After the terrorist attack, I discovered the dedication of my classmates with whom I had not yet become fully acquainted at this early stage of the academic year. On the first Shabbat after the attack, when I was still fuzzy on the painkillers, girls already came to visit me in the hospital. They expressed their concern, readiness to help, and prayed for my healing.

Throughout that first year that I was absent from school, these dear friends recorded and filmed all the lectures (and this was still in the pre-Covid/pre-Zoom era...) and visited to help review the material learnt. One of the things that was important to me after the attack was to keep up with my studies despite the injury.

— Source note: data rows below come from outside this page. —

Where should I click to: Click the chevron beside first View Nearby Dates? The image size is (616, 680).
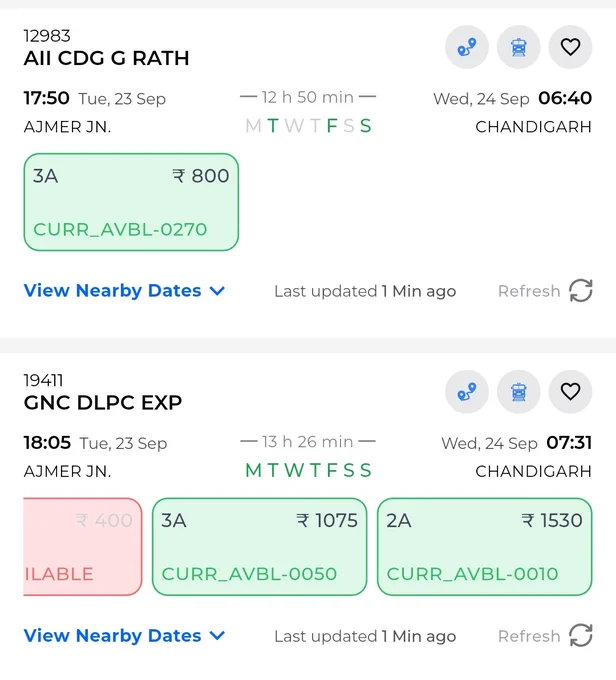(217, 291)
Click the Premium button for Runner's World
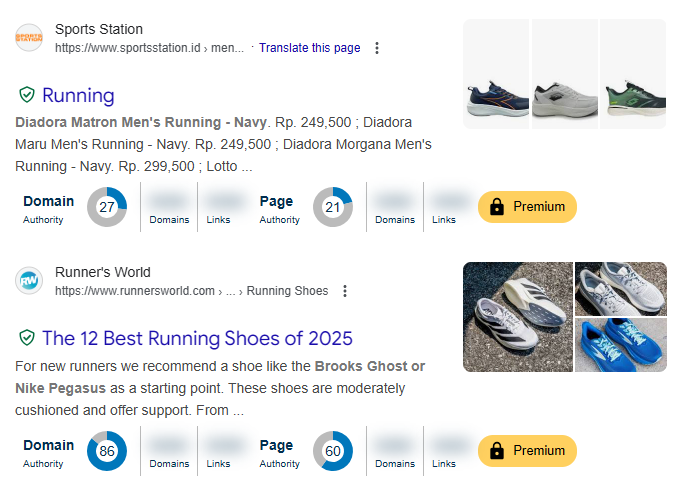This screenshot has width=687, height=494. [x=527, y=451]
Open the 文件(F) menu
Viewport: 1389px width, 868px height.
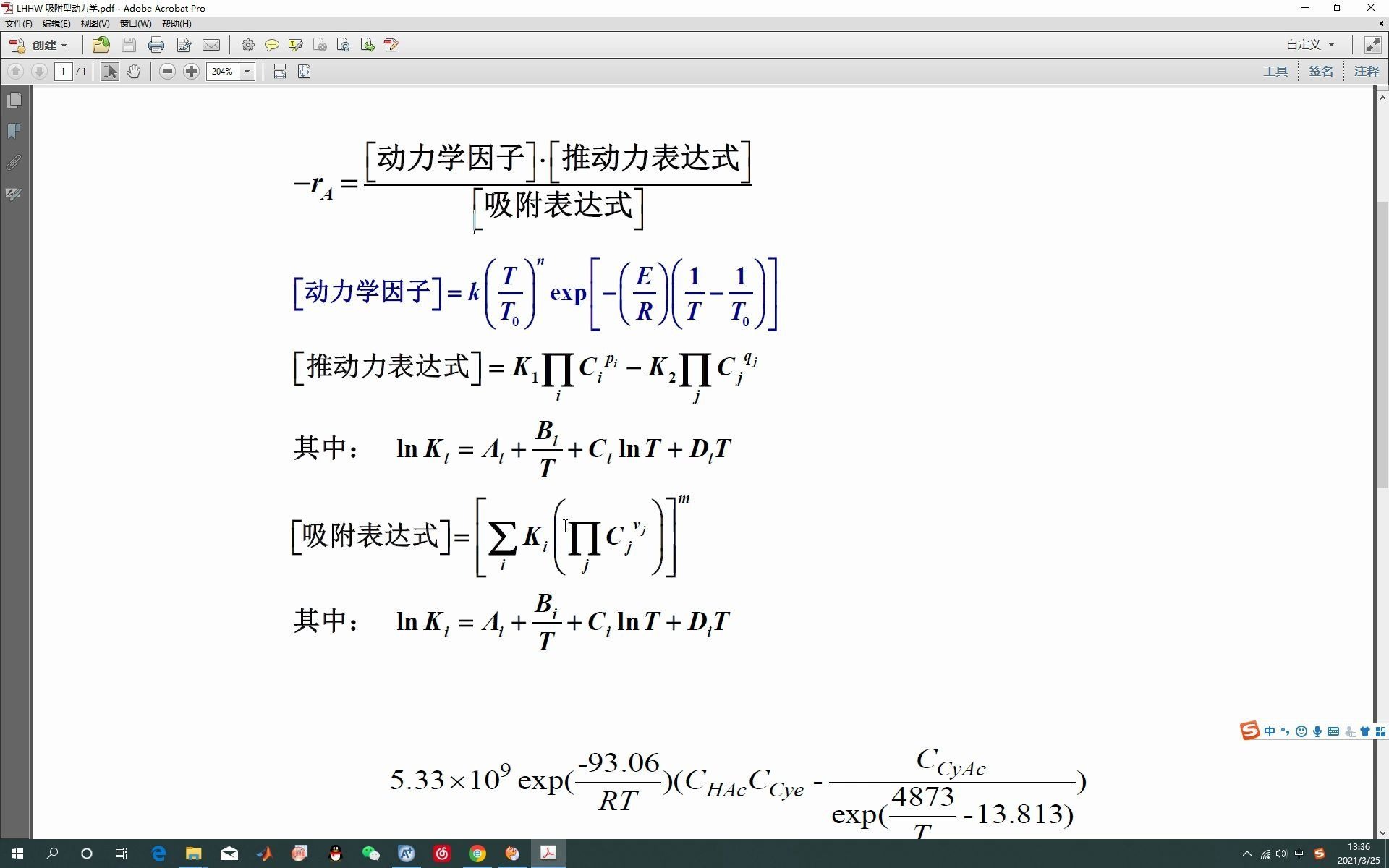[x=18, y=24]
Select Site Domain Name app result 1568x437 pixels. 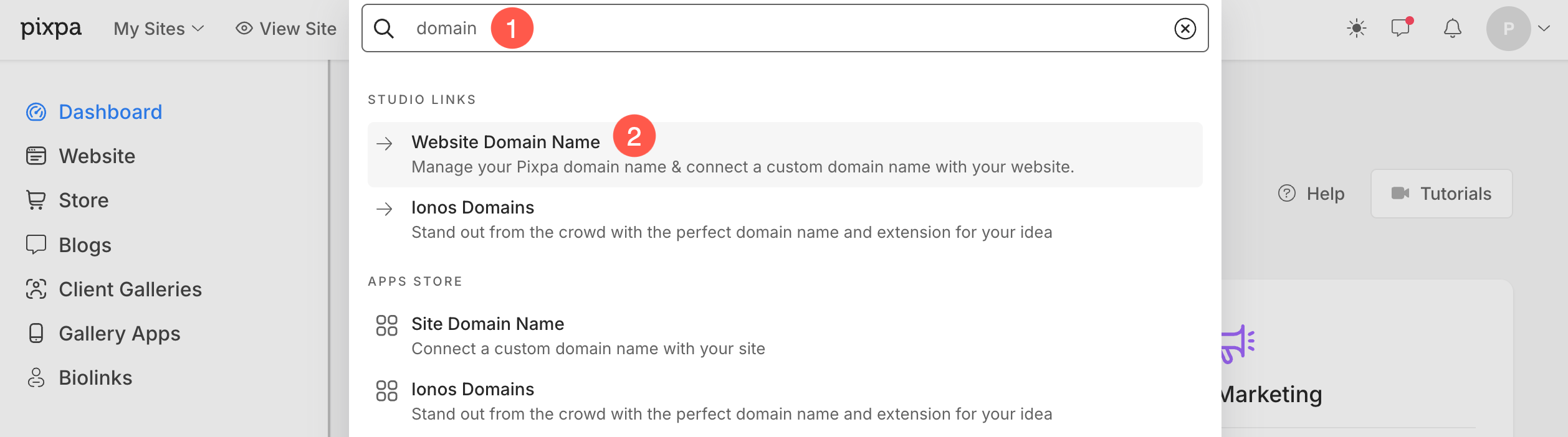[487, 324]
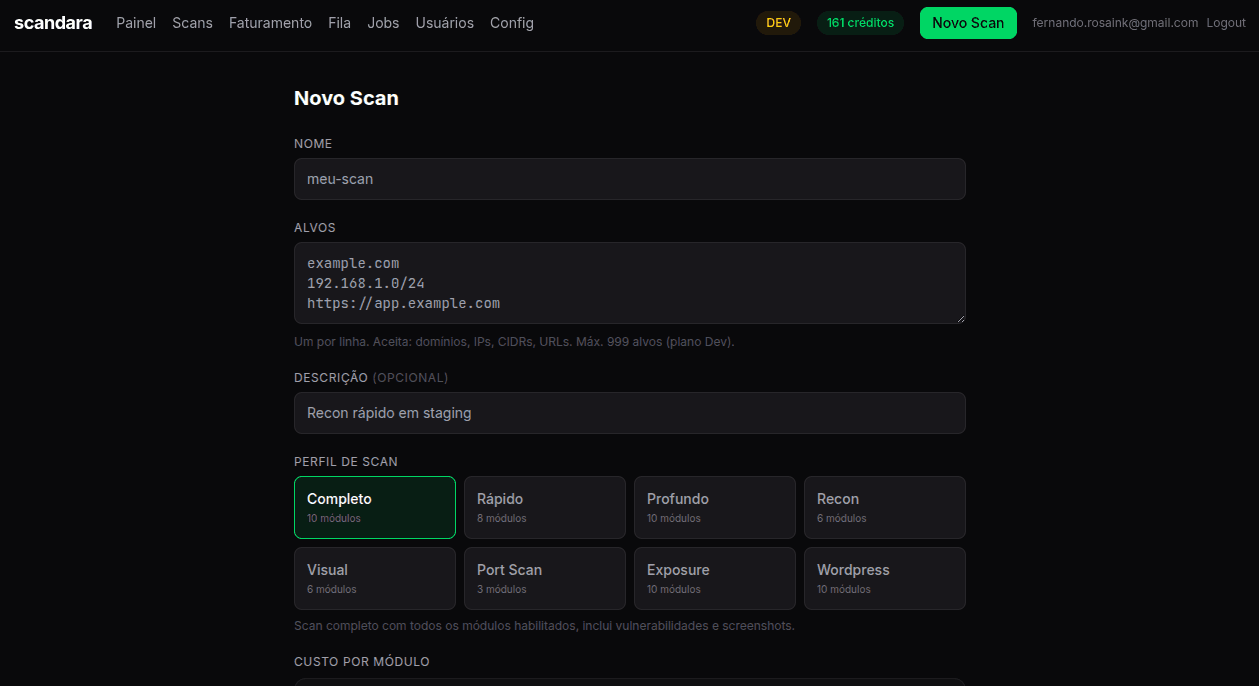This screenshot has width=1259, height=686.
Task: Choose the Rápido scan profile
Action: coord(545,507)
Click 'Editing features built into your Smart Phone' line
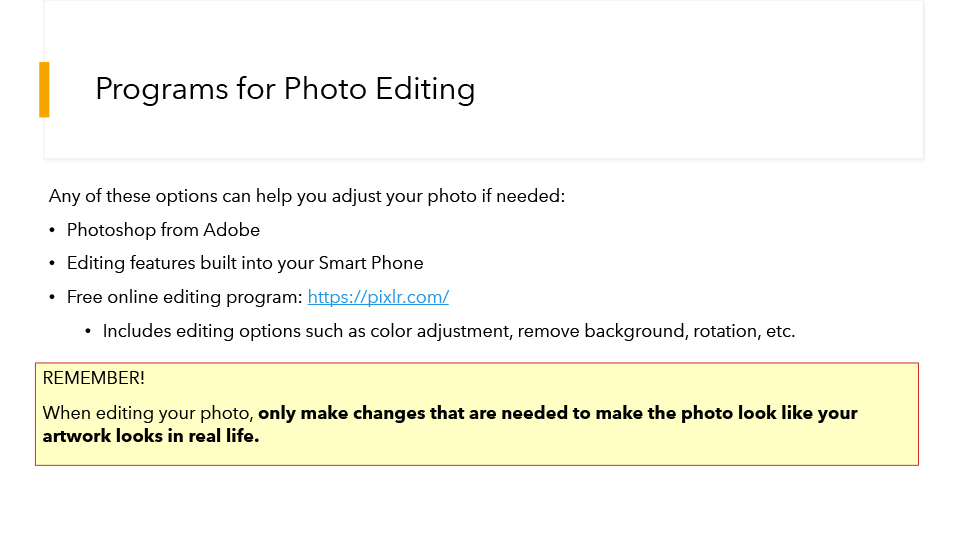960x540 pixels. pyautogui.click(x=245, y=263)
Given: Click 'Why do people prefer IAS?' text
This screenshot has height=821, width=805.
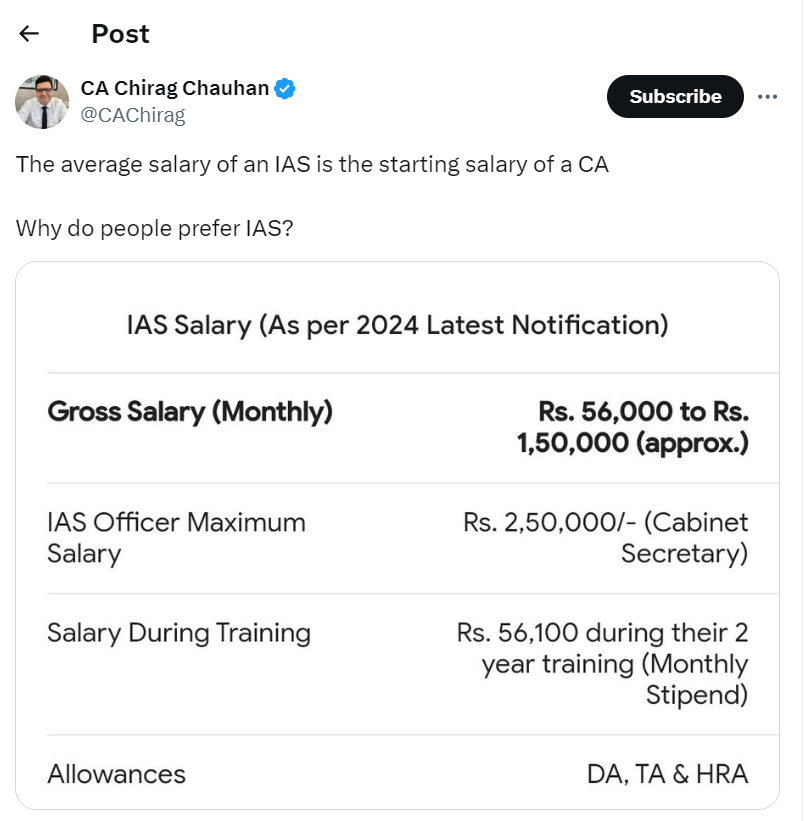Looking at the screenshot, I should (155, 228).
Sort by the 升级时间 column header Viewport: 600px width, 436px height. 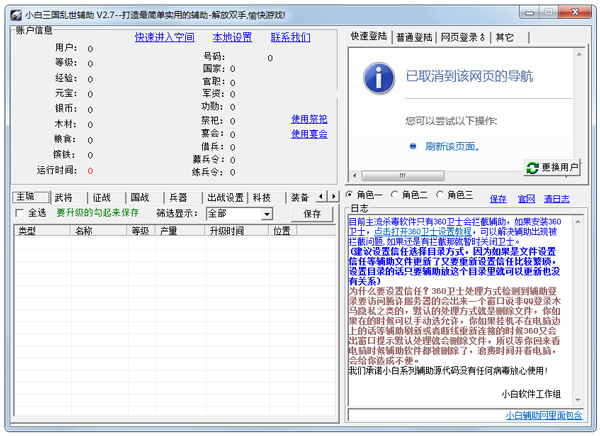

Throughout the year, I felt I could ask for help from any of you, and now, with much thanks to you, I stand here today with you all, at this graduation ceremony.

About a year and a half after the attack, I got married to Shlomo, and thank G-d, we have a sweet child, Yedidya, who is a year and a half. I am now working as a community nurse in Mitzpe Ramon.

From my own personal experience, I understand the importance of being sensitive towards patients and their needs and maintaining their dignity as much as possible during treatment. The studies at JCT gave me extensive professional knowledge, as well as a holistic view of the patient, so as to provide a response to their various needs. Of course, there is always more to learn, grow and improve, and I try all the time to do better than yesterday.

Let us pray that each one of us will be blessed to aid those in need of healing and that we shall not err and cause harm, Amen.